Gérard Mourou, Ted Hänsch, and Stefan Hell call for explicit addition of photonics as key technology in forthcoming Horizon Europe program.

Three recent Nobel laureates working in the photonics sector have criticized the European Commission (EC) for omitting any explicit mention of photonics in its draft document outlining plans for the Horizon Europe research and innovation program.

Gérard Mourou, Ted Hänsch, and Stefan Hell co-signed a strongly worded letter addressed to Carlos Moedas and Mariya Gabriel – the respective European commissioners responsible for research and the digital economy.

In the letter, supported and publicized by the Photonics21 representative group in Europe, the three scientists write that it would be a “serious strategic mistake” to remove photonics from a priority list of technologies included in the EC’s draft plan for Horizon Europe.

“It is with deepest concern that we observe photonics does not appear to remain a priority of the European Commission,” they note, adding. “There is no scientific, technological, or industry policy rationale for such a decision.”

Key enabler
The Nobel winners contrast the apparent omission with the relatively high profile of photonics in the current Horizon 2020 funding program, which runs until the end of 2020. Under Horizon 2020, photonics has been officially recognized as a key enabling technology (KET), and attracted billions of euros in EC support via the Photonics21-coordinated public private partnership (PPP).

“A photonics capacity is vital to European sovereign security interests,” warn Mourou, Hänsch, and Hell in their letter, while noting that thanks to the explicit focus on the technology under Horizon 2020, Europe now has a “world-leading position and outstanding excellence” in the field.

In the draft plans that the laureates are referring to, the EC has outlined a more challenge-oriented, top-down approach to innovation funding under Horizon Europe, which has a proposed budget of €100 billion over seven years.

“Pillar 2” of that plan addresses the areas typically involving photonics technology, under the headline “global challenges and industrial competitiveness”. In a presentation dating back to June 2018, the EC provisionally allocates more than €50 billion in support across five key “clusters”.

Tenth priority
Of those clusters, “digital and industry” represents the applications most closely linked to photonics, with a provisional budget of €15 billion. Nine different technology areas are then listed by the EC as relevant to the digital and industry cluster.
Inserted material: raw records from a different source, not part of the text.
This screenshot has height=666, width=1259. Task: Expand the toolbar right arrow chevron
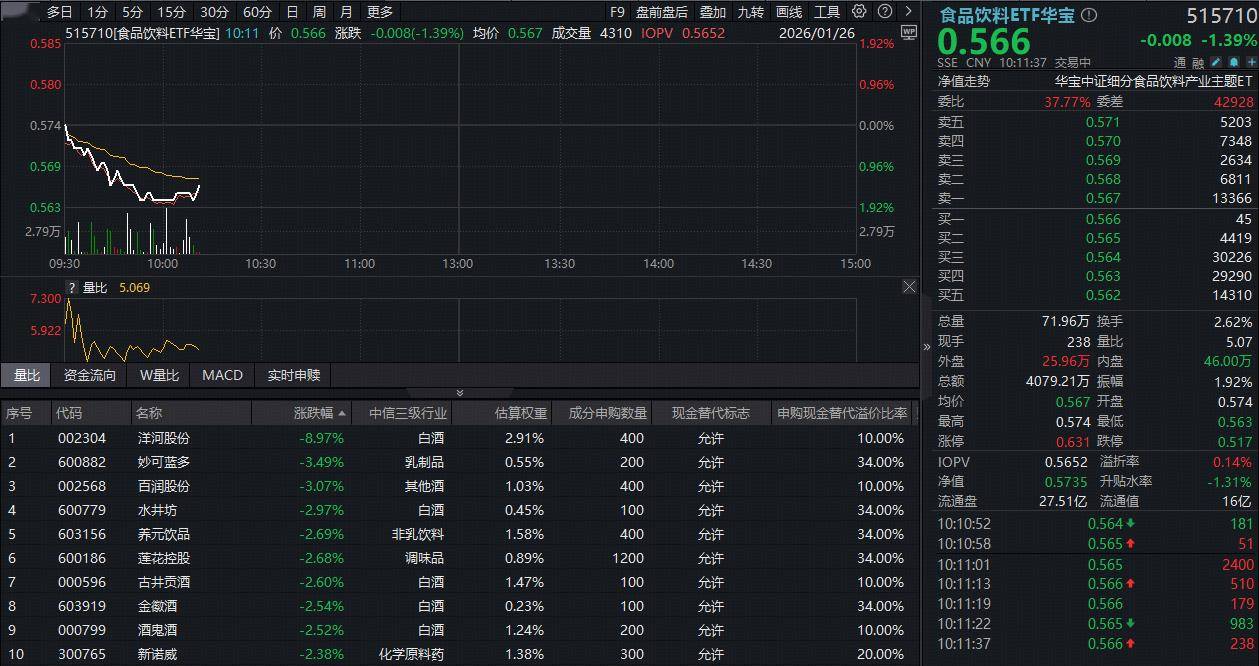click(x=908, y=12)
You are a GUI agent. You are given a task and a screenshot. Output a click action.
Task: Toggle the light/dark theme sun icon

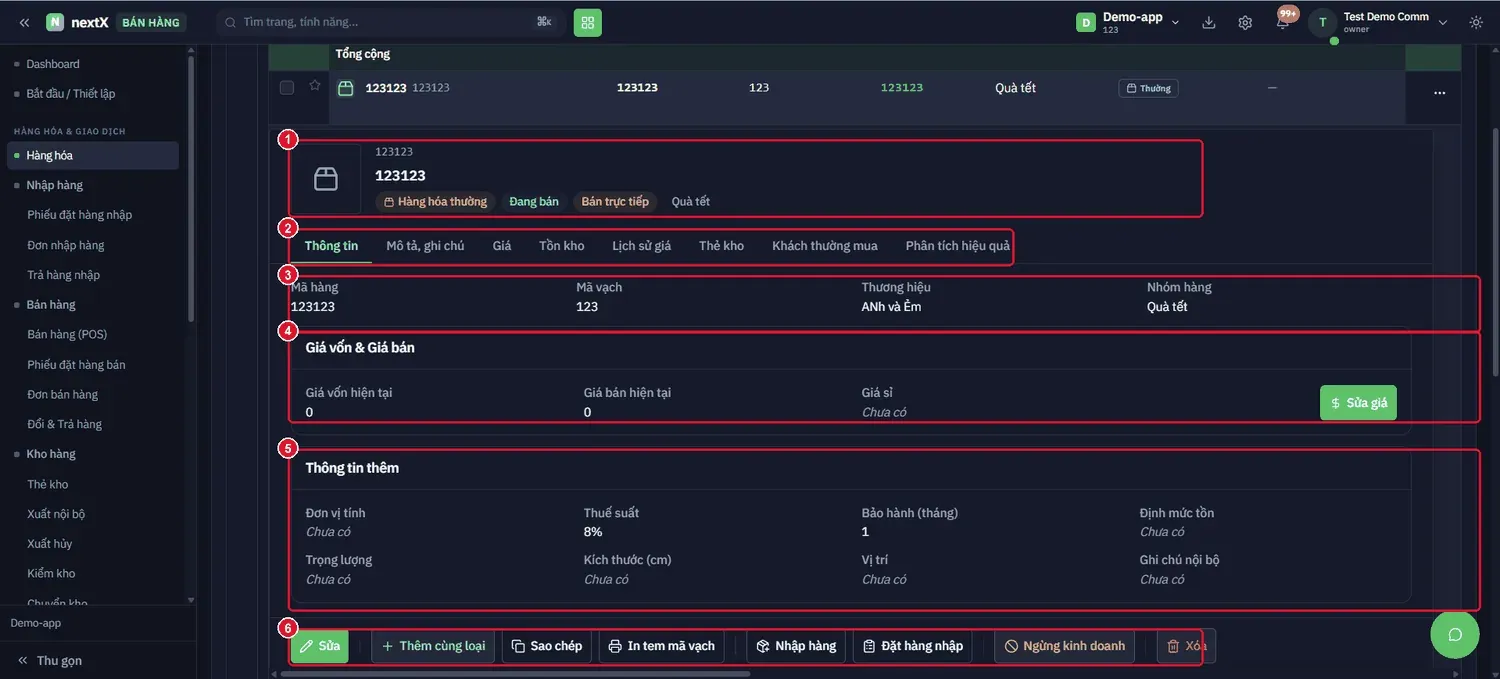(x=1476, y=22)
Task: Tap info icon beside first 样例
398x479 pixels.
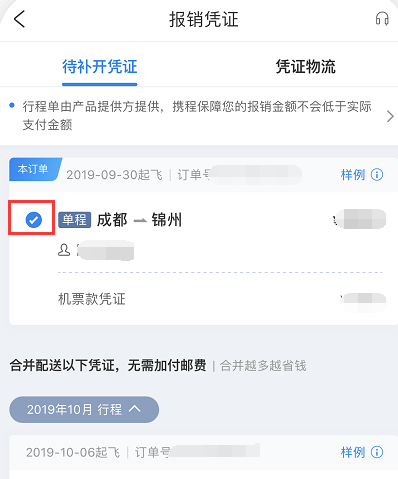Action: pyautogui.click(x=377, y=174)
And while photonics technology could be viewed as implicit and underpinning some of those areas – particularly “next-generation internet”, “manufacturing technologies”, and “key digital technologies” – the word “photonics” is not included explicitly.

The three Nobel laureates are urging Moedas and the EC to change that, and include photonics as a specific visible objective in the Horizon Europe plan. They stress the importance of both industrial and scientific expertise in photonics as essential for powering the digital economy across the continent, and to underpin future advances in key sectors like health, space, mobility, and security.

“We explicitly call on the European Commission to reconsider the current draft programming for the cluster on ‘digital and industry’ within the future Horizon programme, and include photonics as the tenth area of intervention, the tenth technology priority, in this industry cluster,” they conclude.

Mourou won a share of the physics Nobel last year for his co-invention of the chirped-pulse amplification (CPA) technique for generating ultra-high-power laser pulses; Hell shared the chemistry Nobel in 2014 for his work on stimulated emission depletion (STED) super-resolution microscopy; Hänsch was recognized with the physics Nobel in 2005 for his co-development of precision spectroscopy with frequency combs.